Он поднялся и побрел в маленькую ванную, примыкающую к его комнате. Очков не было на их обычном месте рядом с зеркальцем для бритья, и отражение в зеркале было странно размытым, но он мог видеть, что его лицо было так же расписано царапинами, как и остальные детали анатомии. Более того, над левым ухом был вырван клок волос, и на шее засохла кровь. Морщась от боли, он приступил к залечиванию своих ран и промыл их вонючим антисептическим раствором. Сделав это, он вернулся в свою спальню, которая одновременно служила гостиной, и пустился на поиски очков. Но обыскав все, он так и не смог их найти. Проклиная собственную глупость, он раскапывал свои вещи в поисках старой пары и наконец нашел их. У них было устаревшее увеличение – его глаза значительно ухудшились с тех пор, как он их носил, – но, по крайней мере, он начал различать окружающий мир, хотя и довольно смутно.

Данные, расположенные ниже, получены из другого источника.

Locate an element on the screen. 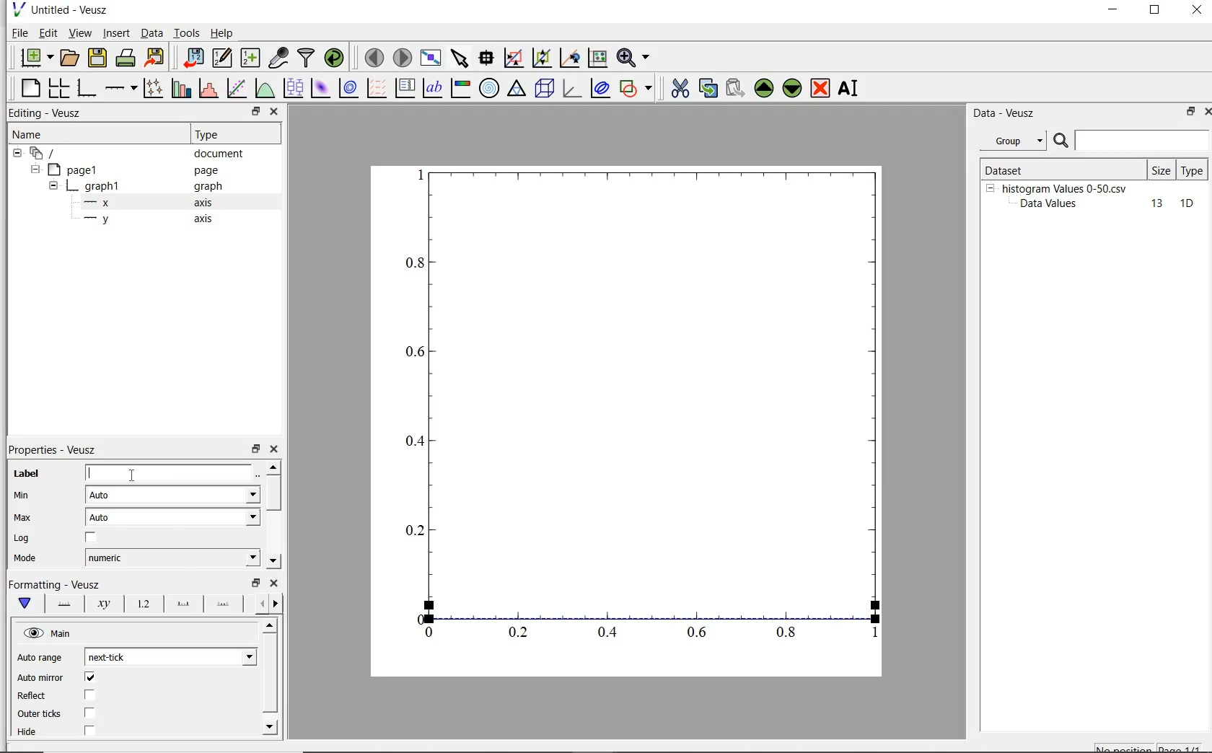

На него нахлынула жуткая тоска, усиленная болью от царапин и мыслями о миссис Морриси. Чтобы разогнать ее, он включил радио. Послышался сладкий голос, предлагавший давно надоевший репертуар. Джером всегда презирал популярную музыку и ее поклонников, но теперь, когда он бродил по своей маленькой комнате, не желая натягивать жесткую одежду, поскольку царапины все еще болели, доносящиеся из радио песни вызвали у него нечто большее, нежели презрение. Словно он в первый раз услышал слова и музыку, словно всю жизнь он оставался глухим к вызываемым ими чувствам. Увлекшись, он забыл про свою боль и слушал. В песнях рассказывалась одна и та же бесконечная и захватывающая история – о любви, потерянной и обретенной, и потом потерянной уже навеки. Лирики заполняли радиоволны своими метафорами – большая часть их была банальной, но от этого трогала не меньше. О рае, о горящих сердцах, о птицах, колоколах, странствиях, закате, о страсти, похожей на безумие, на полет, на неописуемое сокровище. Песни не успокоили его своими нехитрыми чувствами, напротив, они пробудили его, зажгли, невзирая на бедную мелодию и банальный ритм, открыв перед ним целый мир, охваченный желанием. Он начал дрожать. Глаза из-за непривычных очков начали подводить его. Казалось, что на его коже сверкают огненные вспышки, а с кончиков пальцев сыплются искры.